An award winner
By Julie Matuszewski; photos courtesy of Kevin Leung
Kevin Leung, 26-year resident of The Village at Castle Pines was one of this year’s three winners of the Colorado Association of School Board McGuffey Award. The award honors unique members who bring committed and passionate service to their board work.
Leung came to this country with nothing to his name. His parents escaped from Communist China to then British colony, Hong Kong. Leung grew up in public housing with a family of eight who lived in a 150-square-feet apartment. Growing up in extreme poverty and being the son of illiterate parents, Leung was determined and worked hard to earn himself a master’s degree in computer science and business administration from the University of Colorado.

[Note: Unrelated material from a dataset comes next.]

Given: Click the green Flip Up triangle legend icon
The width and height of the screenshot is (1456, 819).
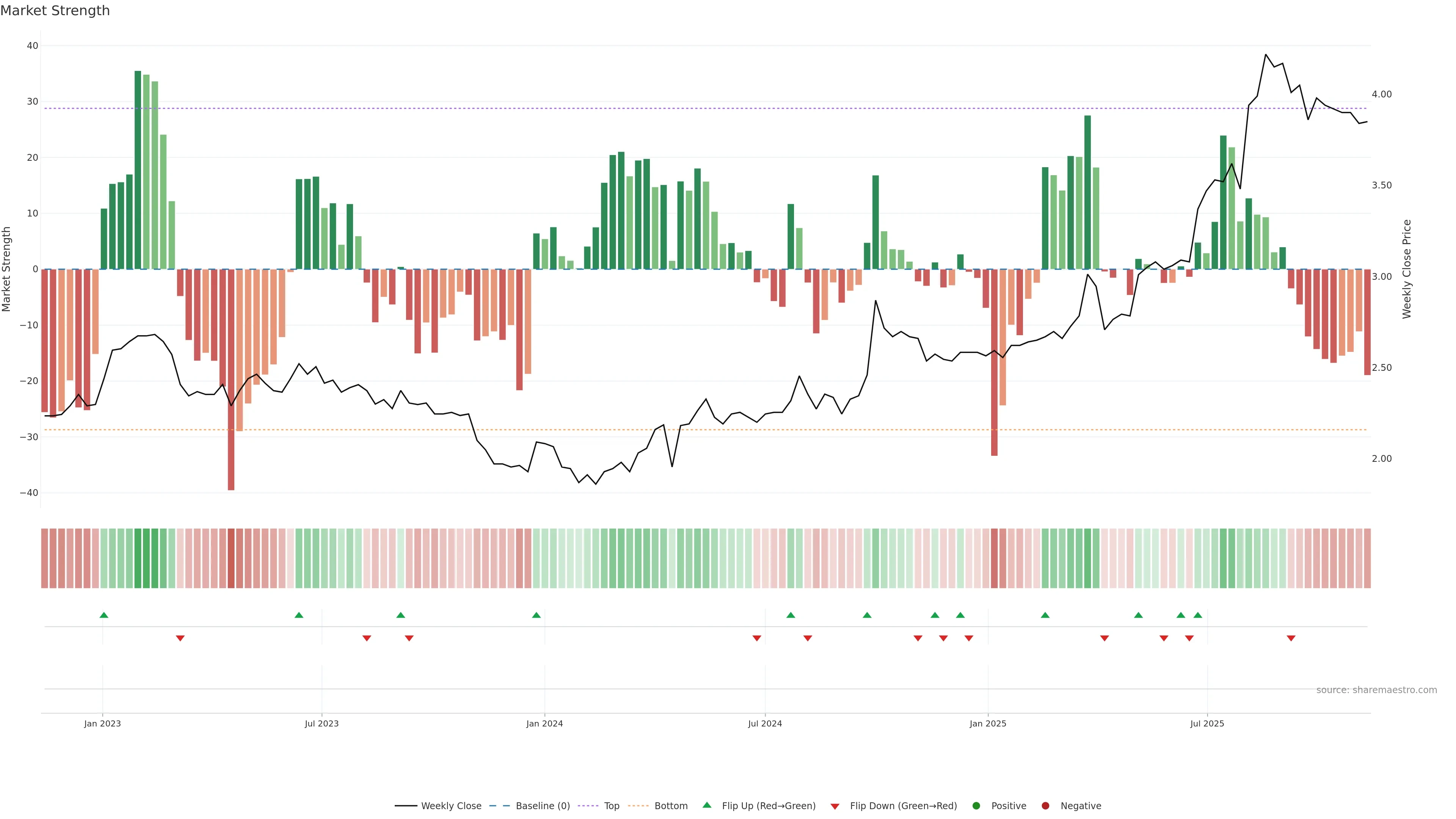Looking at the screenshot, I should click(706, 805).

He worked as a civilian contractor for the U.S. Army, and had a successful career in information and technology (IT) in the private sector. Leung was also a professor and taught IT graduate courses at Regis University.
Leung, his wife Shirley, and three children have lived in The Village since 1996. The children attended both public and charter neighborhood schools. The family loves the small-town feel of Castle Pines, its great schools and open space, as well as still being close to Denver.

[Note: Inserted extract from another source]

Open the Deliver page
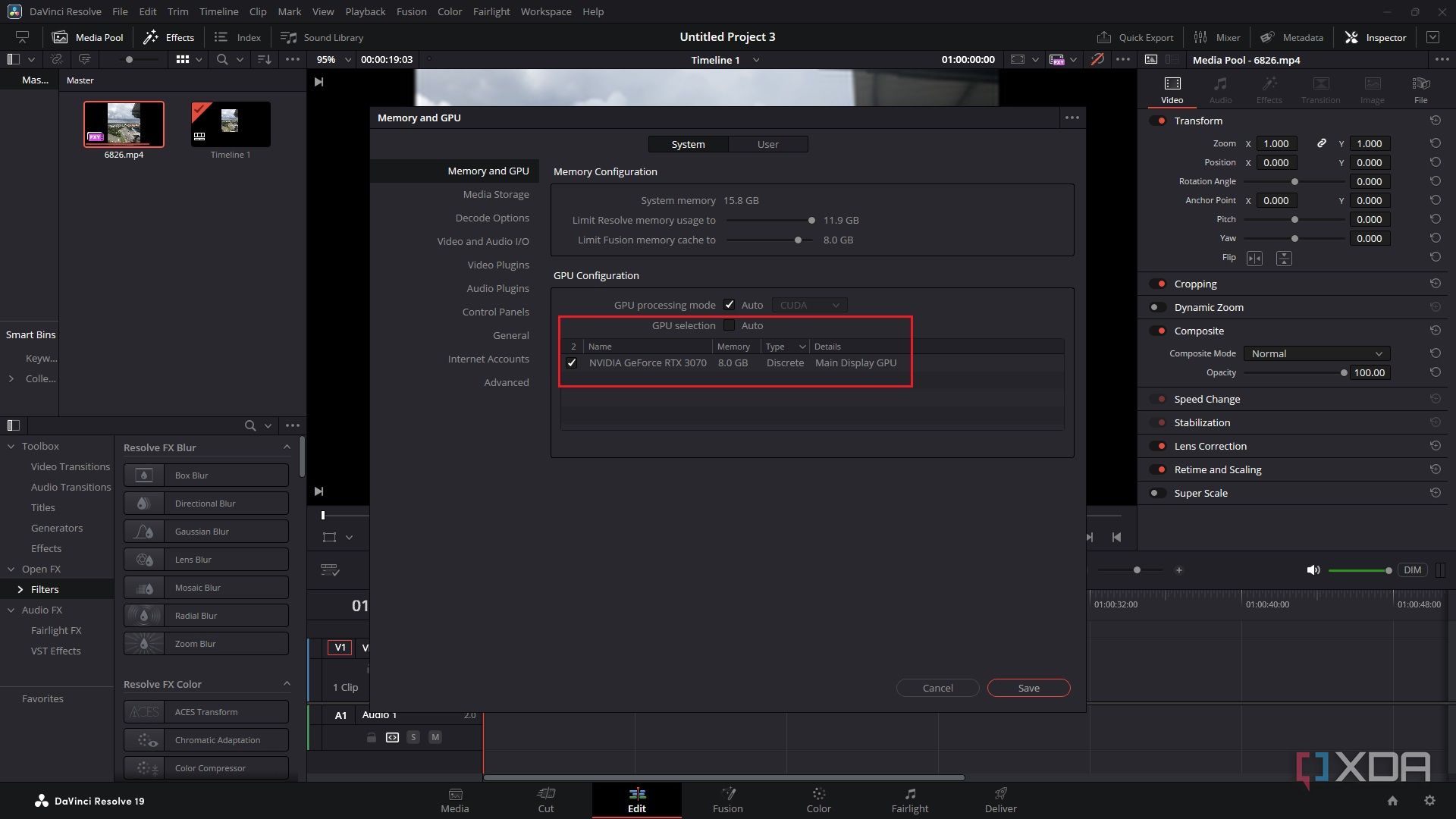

For nearly 20 years, Leung has served in many rolls within the Douglas County School Board (DCSB). Due, in part to his cultural upbringing, he places a high value on education and has been more than happy to give back to his community through public service. He said he is honored to serve with a great team of dedicated public-school advocates.
In November 2017, Leung was elected to serve on the DCSB as the treasurer. Leung has served as vice-chair in the Rock Canyon High School Advisory Council, on the Rocky Heights Middle School principal selection committee, as a Douglas County School District Accountability Committee member, and on the State Advisory Council for Parent Involvement in Education – proving his dedication to public education.
One of Leung’s greatest accomplishments while serving as the board treasurer was the successful 2018 local bond and mill levy override ballot initiatives. This was the first successful local school funding initiative in the past 12 years.
As Colorado’s only Asian-immigrated elected official and named Asian American Heroes of Colorado in 2018, Leung has been invited to several community events to provide inspiration for immigrants and minority students, reaffirming that the U.S. is a land of opportunity. Leung’s parents taught him not to let his economic and social class dictate his fate.
“If my illiterate parents did not teach me to shoot for the stars when I was growing, I would never have dreamed of getting overseas to the land of the opportunity – the U.S.A.,” declared Leung.